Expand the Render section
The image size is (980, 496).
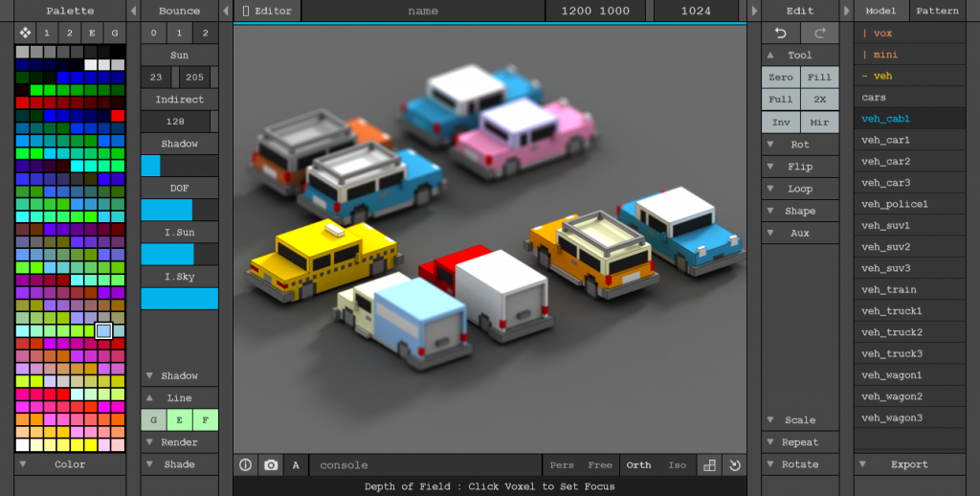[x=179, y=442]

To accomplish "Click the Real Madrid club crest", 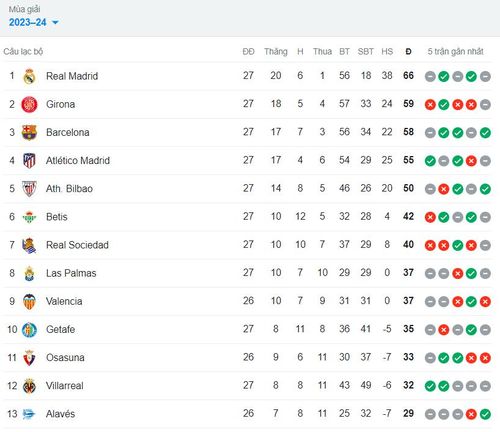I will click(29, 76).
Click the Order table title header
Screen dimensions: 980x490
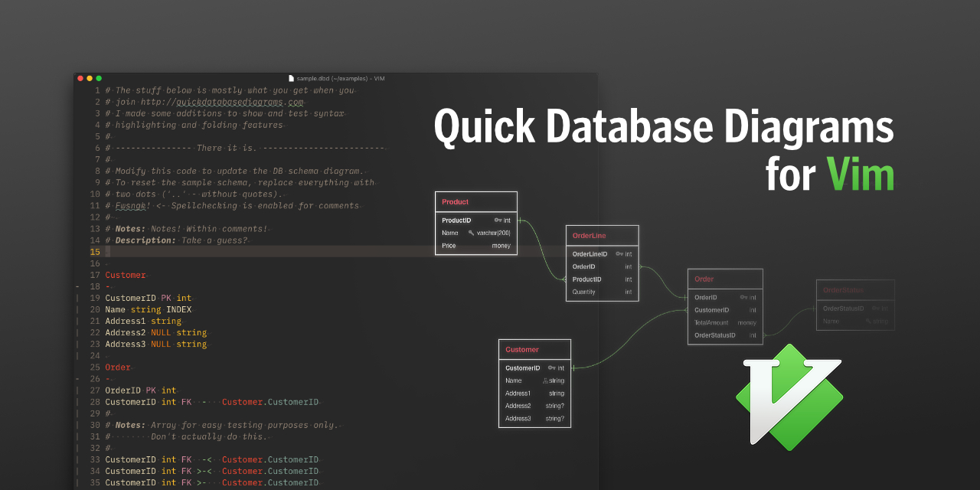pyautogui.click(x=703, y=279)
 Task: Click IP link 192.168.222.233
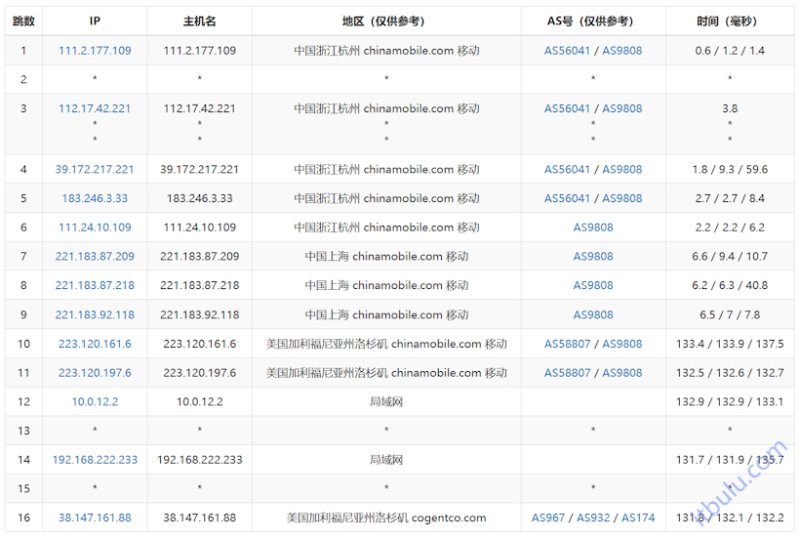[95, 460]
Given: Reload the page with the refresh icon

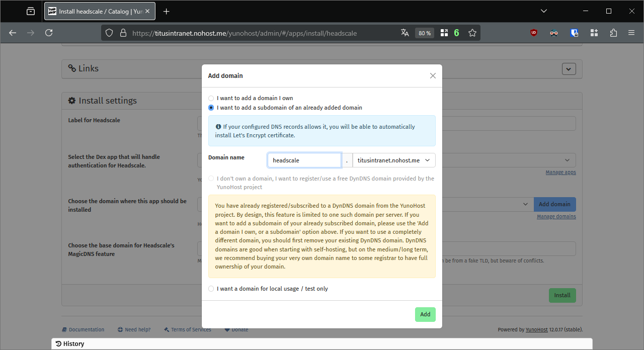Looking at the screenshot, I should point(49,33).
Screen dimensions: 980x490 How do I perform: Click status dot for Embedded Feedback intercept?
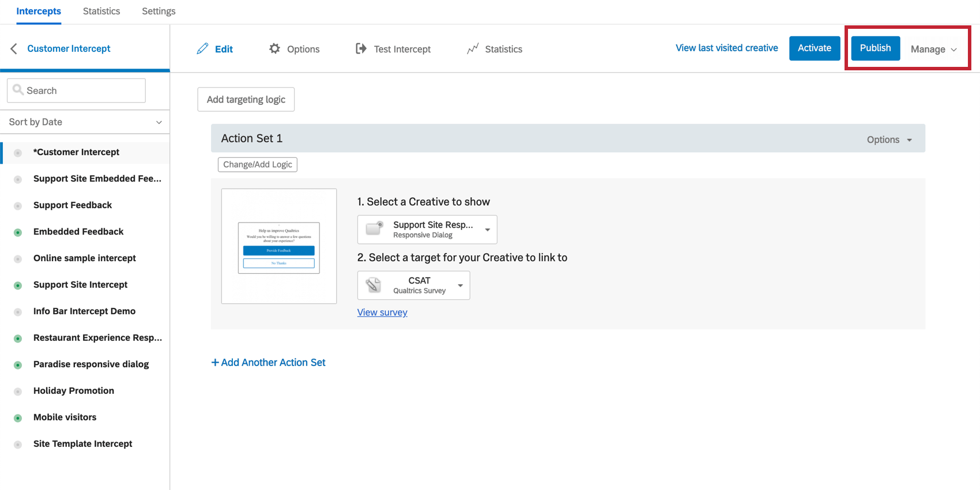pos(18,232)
—————
■ DIRECTIONS FOR THIS TASK ■
Nothing should appear in the answer except the lines from the one containing "Given: Reload the page with the refresh icon" through the last line of the listing, given again exactly and with no pictures.

■ YOUR RESPONSE ■
Given: Reload the page with the refresh icon

Looking at the screenshot, I should point(49,33).
Screen dimensions: 980x490 How do I perform: Click status dot for Embedded Feedback intercept?
pos(18,232)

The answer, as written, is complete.